If you’re a pro basketball fan, you might have heard of Royce White. He was drafted in 2012 out of Iowa State by the Houston Rockets (first round, 16th overall), who hoped that the 6’8″ power forward with gigantic hands would help build the team for years to come.
Unfortunately, Royce White was dealing with issues that were stronger than battling to the paint. He suffered from obsessive-compulsive disorder and generalized anxiety disorder. And one of those disorders was a fear of flying. The Rockets put White on their D-League team in Rio Grande Valley, then traded him to the Philadelphia 76ers. He then bounced to the Sacramento Kings, where he split time between their D-League franchise in Reno and three games with the big club.
And now… Royce White wants to prove that he does have the talent to make it back to the NBA, and that he can use his skillsets to work past the mental handcuffs that plagued his adult career.
Last week, Royce White signed a contract to play for the London Lightning of the National Basketball League of Canada. He also founded the online support group Anxious Minds, which offers frank and open discussions about the battles of mental health, anxiety disorders and clinical depression. Rather than being a victim, Royce White now wants to be an advocate.
Which, in itself, is amazing. Rather than saying his NBA career is impossible, Royce White wants to show it can be possible.
In the NBL, White will play in a highly competitive ten-team league. The other four teams in the Central Division are all Ontario-based franchises and are easily accessible by bus or car. As for the games in the Maritimes – well, that will be an issue for future discussing and addressing.
But for now, the only time Royce White should be concerned about flying … is when he’s heading to the hoop for a two-handed jam.

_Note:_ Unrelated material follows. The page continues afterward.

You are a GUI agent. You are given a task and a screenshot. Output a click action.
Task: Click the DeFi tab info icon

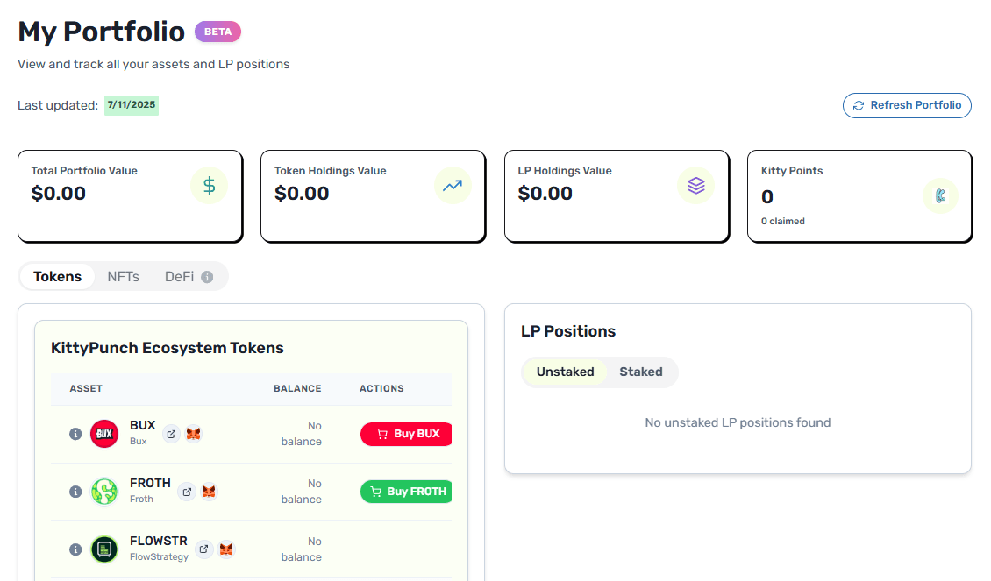(207, 277)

FTC BLOG DISCLOSURE: Although I am associated with the National Basketball League of Canada as their statistician and director of player clearances, at no time was I approached by any NBL-C team owner, coach or employee to compose this piece on Royce White. This article was composed to show that the path to professional basketball is a long and arduous journey, and that there are no easy paths to achieve your dream.